The Capital Markets Board (“CMB”) presented the Draft Communiqué (“Draft Communiqué”) on Material Transactions and Exit Right No. II- 23.1 (“Material Transactions Communiqué“) for public consultation on March 16, 2020.
The Draft Communiqué plans to abolish the current Material Transactions Communiqué and introduce new rules and procedures regarding material transactions; determining shareholder(s) who have an exit right, their number of shares and the exit price of the shares; offering exiting shareholders’ shares to other shareholders and/or investors; transactions that do not trigger the exit right; and exceptions to these determinations.
The Draft Communiqué narrows and amends the scope of material transactions that trigger the exit right regulated under the current Material Transactions Communiqué. The Draft Communiqué will not define the dissolution of public companies, the complete or material alteration of the field of activity and the de-listing from the exchange as material transactions. Thus, de-listing which is also regulated under the Communiqué on Exclusion of Stock Corporations from the Scope of the Law and Requirement for Trading of Shares on Stock Exchange No. II-16.1 will not trigger any exit rights. Under the Draft Communiqué, the following transactions of public companies will be deemed material transactions:
- Certain mergers and spin-offs defined under the Draft Communiqué
- Transferring or facilitating similar transactions that have the same consequences as the transfer of the assets of, or establishment of limited rights in rem in favor of a third person on, the public companies’ assets, provided that they satisfy the materiality criteria (the ratio of the transaction value to the public company’s value must be exceed 75% of the total public company’s value with respect to the calculation method set out in the Draft Communiqué)
- Conversion of public companies
- Introducing a new privilege or modifying the existing privileges of the shareholders
In addition, the CMB is also authorized to classify transactions as material transactions under the Draft Communiqué if the fundamental transaction(s) will change the structure of the public companies and affect investors’ investment decisions.
Pursuant to the Draft Communiqué, all asset related transaction(s) of public companies listed as tier 3 under the Corporate Governance Communiqué No. II-17.1 and whose free floating ratio of shares representing the share capital is more than 50% will be classified as material transactions if these transaction(s) will cause a change in the main area of activity of the public companies, regardless of the materiality criteria set out in the Draft Communiqué.
The CMB’s other secondary legislation regulating material transactions will continue to be effective when the Draft Communiqué enters into force, except for the current Material Transactions Communiqué.
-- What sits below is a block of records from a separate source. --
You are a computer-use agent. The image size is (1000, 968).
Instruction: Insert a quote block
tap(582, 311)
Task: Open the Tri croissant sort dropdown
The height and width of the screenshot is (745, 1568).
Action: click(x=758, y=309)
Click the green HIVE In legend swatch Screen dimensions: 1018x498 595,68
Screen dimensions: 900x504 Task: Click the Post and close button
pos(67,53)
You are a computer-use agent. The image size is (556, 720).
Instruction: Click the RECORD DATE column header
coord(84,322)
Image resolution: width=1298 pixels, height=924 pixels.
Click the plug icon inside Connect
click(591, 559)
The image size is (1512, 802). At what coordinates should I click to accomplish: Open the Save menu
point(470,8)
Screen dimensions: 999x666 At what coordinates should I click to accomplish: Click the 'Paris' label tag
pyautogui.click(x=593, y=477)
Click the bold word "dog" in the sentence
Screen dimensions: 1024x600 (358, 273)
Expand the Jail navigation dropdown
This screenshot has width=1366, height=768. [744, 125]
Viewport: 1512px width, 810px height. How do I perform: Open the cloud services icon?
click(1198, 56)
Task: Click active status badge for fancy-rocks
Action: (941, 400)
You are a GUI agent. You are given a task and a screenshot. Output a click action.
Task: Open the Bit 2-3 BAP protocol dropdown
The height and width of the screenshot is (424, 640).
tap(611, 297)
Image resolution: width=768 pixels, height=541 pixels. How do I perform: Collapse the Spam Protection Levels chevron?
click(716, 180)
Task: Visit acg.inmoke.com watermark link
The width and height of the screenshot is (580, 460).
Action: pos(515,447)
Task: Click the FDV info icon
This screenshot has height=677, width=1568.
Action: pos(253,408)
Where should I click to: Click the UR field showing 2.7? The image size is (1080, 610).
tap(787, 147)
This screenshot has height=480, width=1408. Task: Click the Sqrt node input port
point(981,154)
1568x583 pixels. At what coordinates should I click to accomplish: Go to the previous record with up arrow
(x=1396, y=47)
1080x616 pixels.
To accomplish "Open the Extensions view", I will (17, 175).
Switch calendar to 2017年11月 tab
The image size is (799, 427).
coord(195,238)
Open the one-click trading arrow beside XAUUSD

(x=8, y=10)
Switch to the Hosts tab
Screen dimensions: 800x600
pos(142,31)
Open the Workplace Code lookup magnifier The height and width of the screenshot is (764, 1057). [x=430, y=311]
Determination of Shareholder(s) Possessing Exit Rights and Amount of Shares
The Draft Communiqué grants exit rights to shareholders holding shares as at the public disclosure date of the material transaction. In this respect, benefitting from the exit right by acquiring shares after the public disclosure will be prevented.
The Exit Price of Shares
The exit price of the public companies’ shares listed on the exchange will be calculated based on a fair value pursuant to the principles determined by the CMB in the Draft Communiqué.
Under the Draft Communiqué, the highest of the share prices listed below will be set as the exit price of the shares:
- The average of the shares’ weighted average prices for the last six months, one year and five years on the exchange prior to the disclosure date of the transaction
- The mandatory tender offer’s price for the last one year prior to the disclosure date of the transaction, if any
- The price set out in the valuation report prepared to calculate the price for each share class
The exit price of public companies’ shares not listed on the exchange will be calculated pursuant to the valuation report based on the public company’s value at the public disclosure date of the transaction.
Offering Exiting Shareholders’ Shares to Other Shareholders and/or Investors
The Draft Communiqué introduces a new option for offering these shares to other shareholders and/or investors before the shares are acquired by the public company.
Transactions That Do Not Trigger Exit Rights and Exemptions
In addition to the existing exemptions, the Draft Communiqué will classify rescue mergers and sales of a subsidiary’s shares through public offering as transactions that do not trigger the exit right.
Also, the CMB will be entitled to grant an exemption to the companies for certain transactions, such as relief from financial stress and other actions that fall outside of the scope of the exemptions pursuant to the current Material Transactions Communiqué.
Public companies requesting an exemption from the CMB to recover from their financial stress must prove that the public company is in the state of financial stress and that the planned material transactions will have a positive effect on this situation. In addition, the CMB requires these public companies to submit independent assurance reports written by the institutions authorized to conduct independent audits and prepared in accordance with the principles set out in the CMB’s regulations.
The Draft Communiqué clarifies the new principles and procedures of material transactions and exit rights pursuant to the Amendments to the Capital Markets Law No. 6362.